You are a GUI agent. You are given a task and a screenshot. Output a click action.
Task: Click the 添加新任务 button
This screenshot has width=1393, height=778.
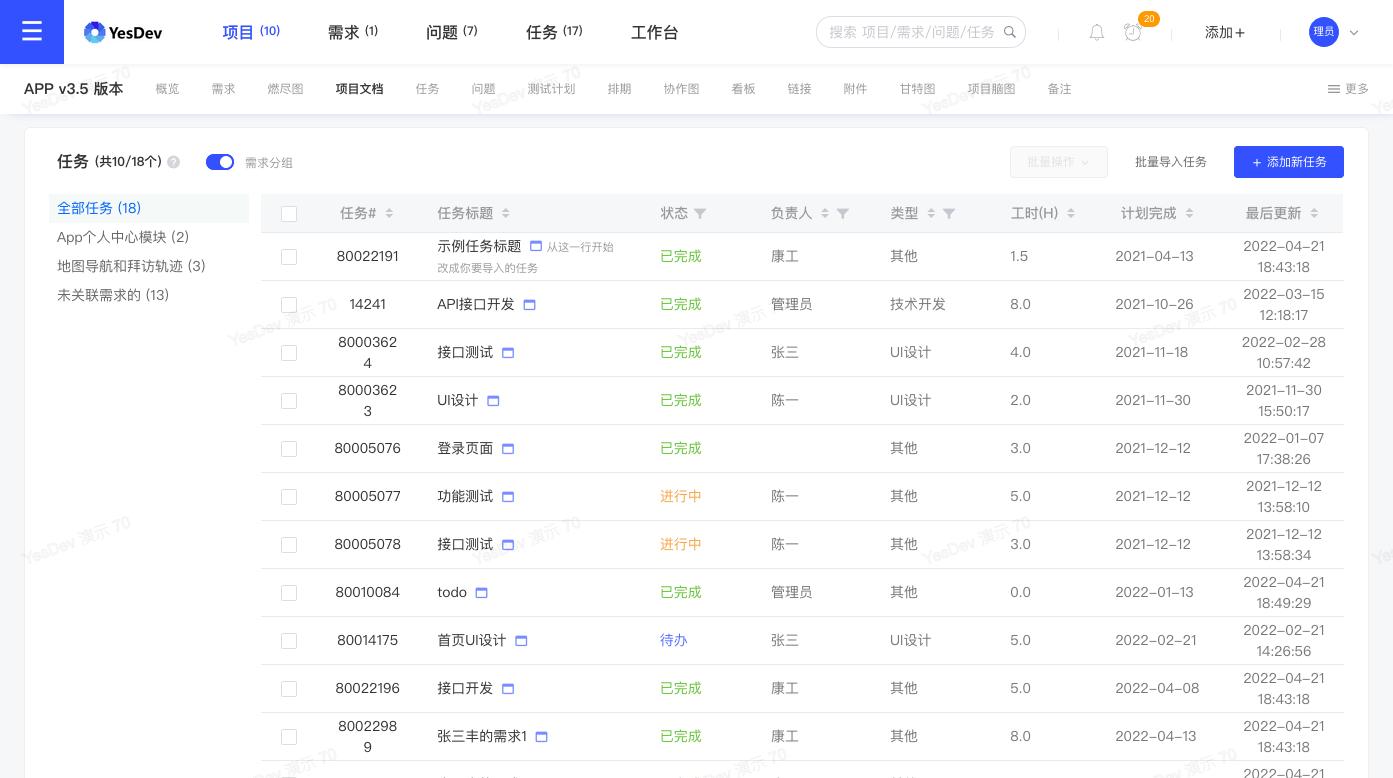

---

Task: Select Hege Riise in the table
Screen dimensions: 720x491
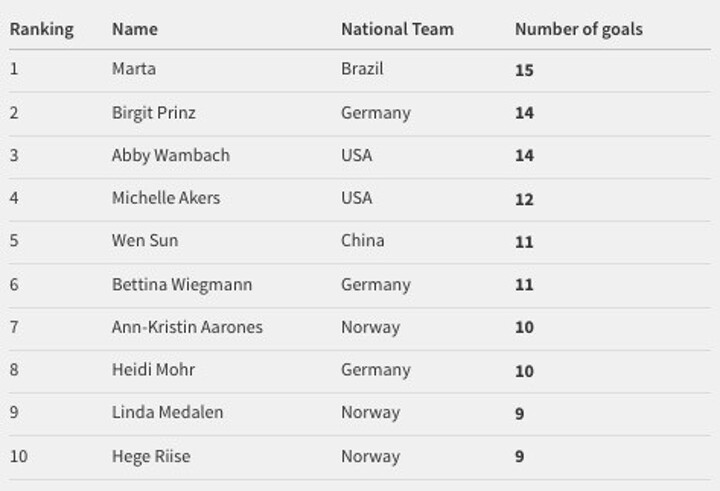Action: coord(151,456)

▶ How to complete this task
Find the lines that mention "screenshot" in the entries and show them.

▶ Written answer
You are a GUI agent. You are given a task and a screenshot. Output a click action.
This screenshot has width=1393, height=778.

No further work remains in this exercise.